Passage:
Related papers: Self-Sampling Meta SAM: Enhancing Few-shot Medical Image Segmentation with Meta-Learning

Self-Sampling Meta SAM: Enhancing Few-shot Medical Image Segmentation with Meta-Learning

URL: http://arxiv.org/abs/2308.16466v3
Date: Fri, 3 Nov 2023 04:47:40 GMT
Title: Self-Sampling Meta SAM: Enhancing Few-shot Medical Image Segmentation with Meta-Learning
Authors: Yiming Zhang, Tianang Leng, Kun Han, Xiaohui Xie
Abstract summary: We present a Self-Sampling Meta SAM framework for few-shot medical image segmentation. The proposed method achieves significant improvements over state-of-the-art methods in few-shot segmentation. In conclusion, we present a novel approach for rapid online adaptation in interactive image segmentation, adapting to a new organ in just 0.83 minutes.

Recorded data:
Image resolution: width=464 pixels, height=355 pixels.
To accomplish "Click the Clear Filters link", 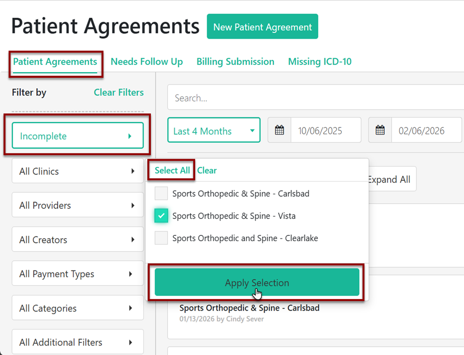I will (x=118, y=92).
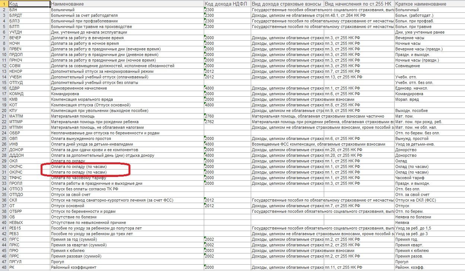Click the "Код дохода НДФЛ" header cell
This screenshot has height=271, width=465.
pyautogui.click(x=227, y=4)
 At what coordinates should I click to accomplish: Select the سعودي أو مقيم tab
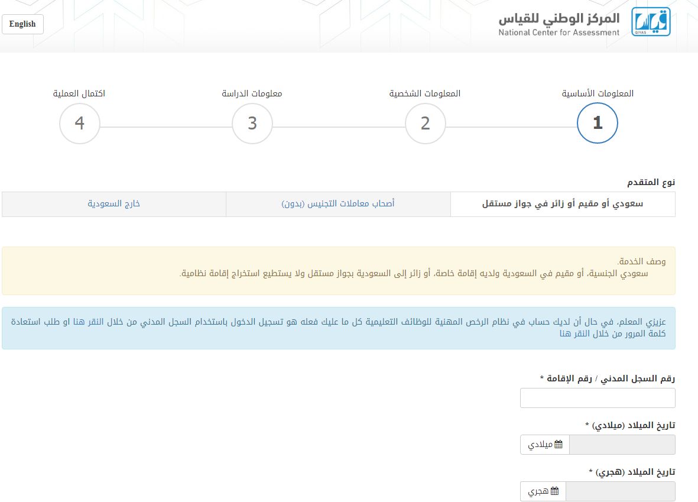point(563,204)
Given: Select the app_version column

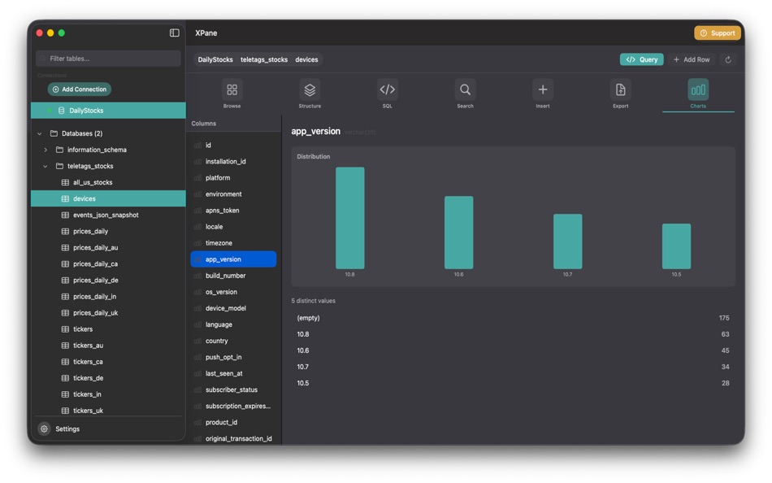Looking at the screenshot, I should pyautogui.click(x=234, y=259).
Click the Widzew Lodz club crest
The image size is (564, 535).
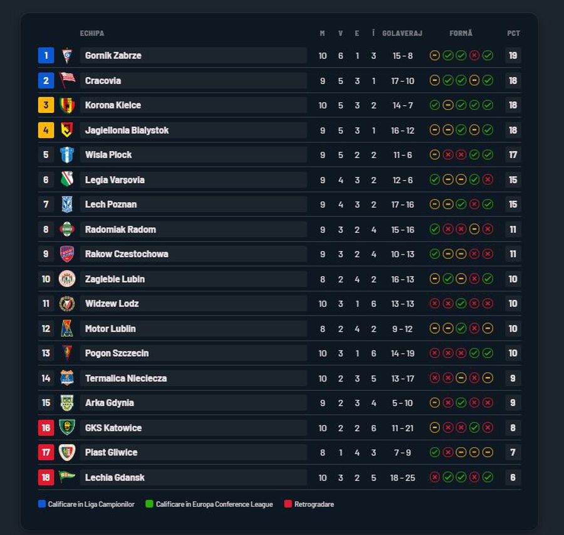pos(67,304)

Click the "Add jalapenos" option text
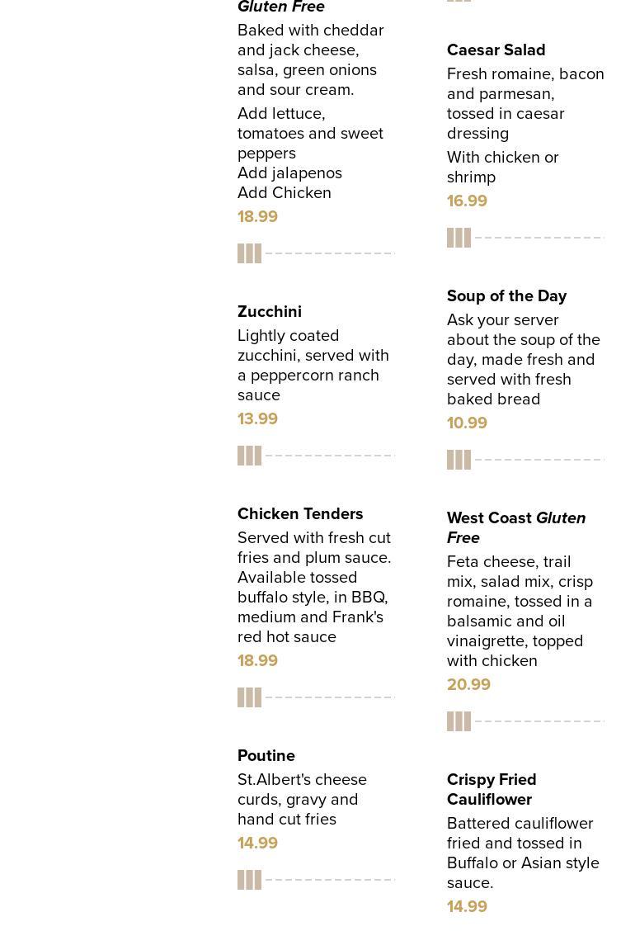(x=289, y=173)
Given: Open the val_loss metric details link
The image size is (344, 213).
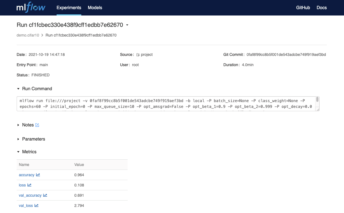Looking at the screenshot, I should 26,206.
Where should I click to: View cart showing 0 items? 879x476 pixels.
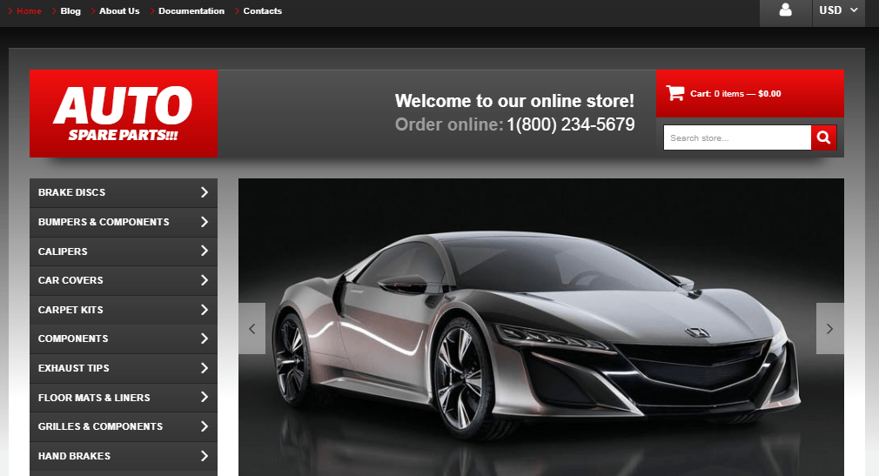click(735, 94)
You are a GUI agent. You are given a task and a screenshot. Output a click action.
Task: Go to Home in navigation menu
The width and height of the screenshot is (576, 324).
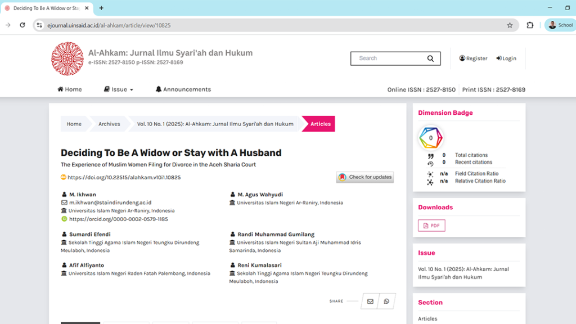70,89
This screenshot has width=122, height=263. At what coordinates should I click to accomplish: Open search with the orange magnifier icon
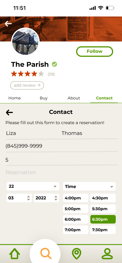[46, 254]
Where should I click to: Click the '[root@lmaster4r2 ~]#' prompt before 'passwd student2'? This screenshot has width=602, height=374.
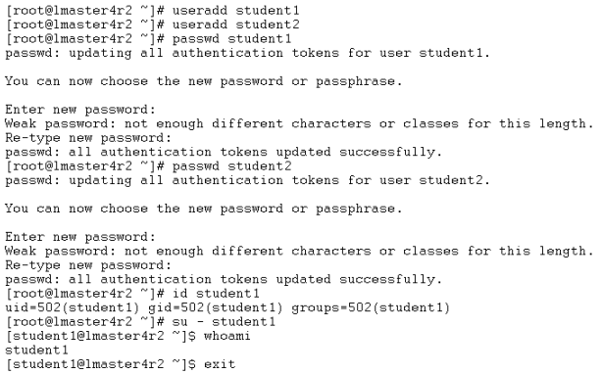point(85,165)
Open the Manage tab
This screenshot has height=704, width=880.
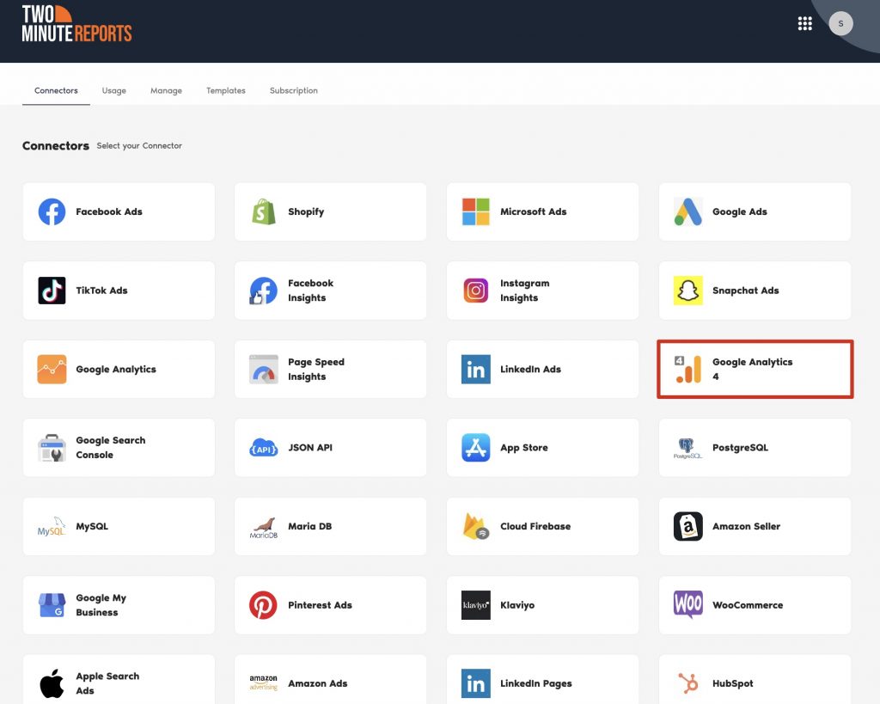click(166, 90)
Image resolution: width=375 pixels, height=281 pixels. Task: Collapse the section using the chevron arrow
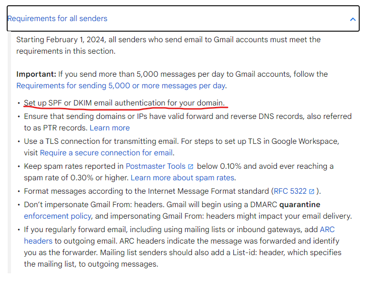353,19
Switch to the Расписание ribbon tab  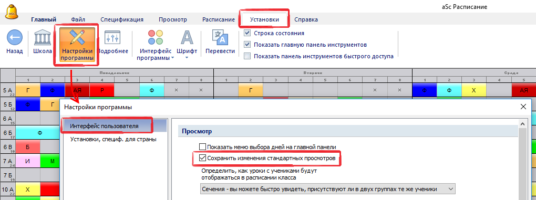pos(219,19)
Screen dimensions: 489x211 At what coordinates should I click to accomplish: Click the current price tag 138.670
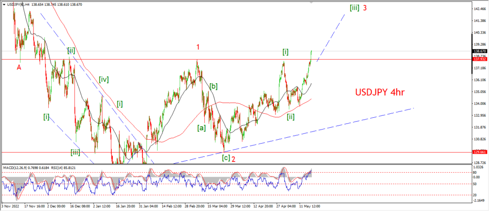click(x=479, y=51)
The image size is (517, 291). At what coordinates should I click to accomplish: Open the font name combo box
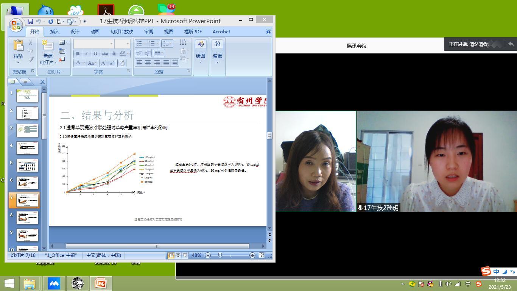[x=93, y=44]
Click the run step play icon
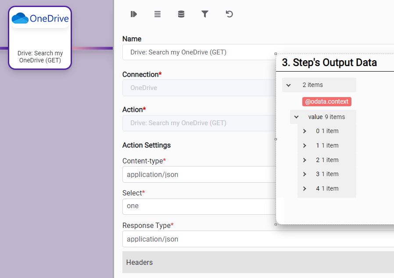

Problem requirements: List every author named on the paper page. The listing is separate material, unrelated to the paper page.

Task response: Yiming Zhang, Tianang Leng, Kun Han, Xiaohui Xie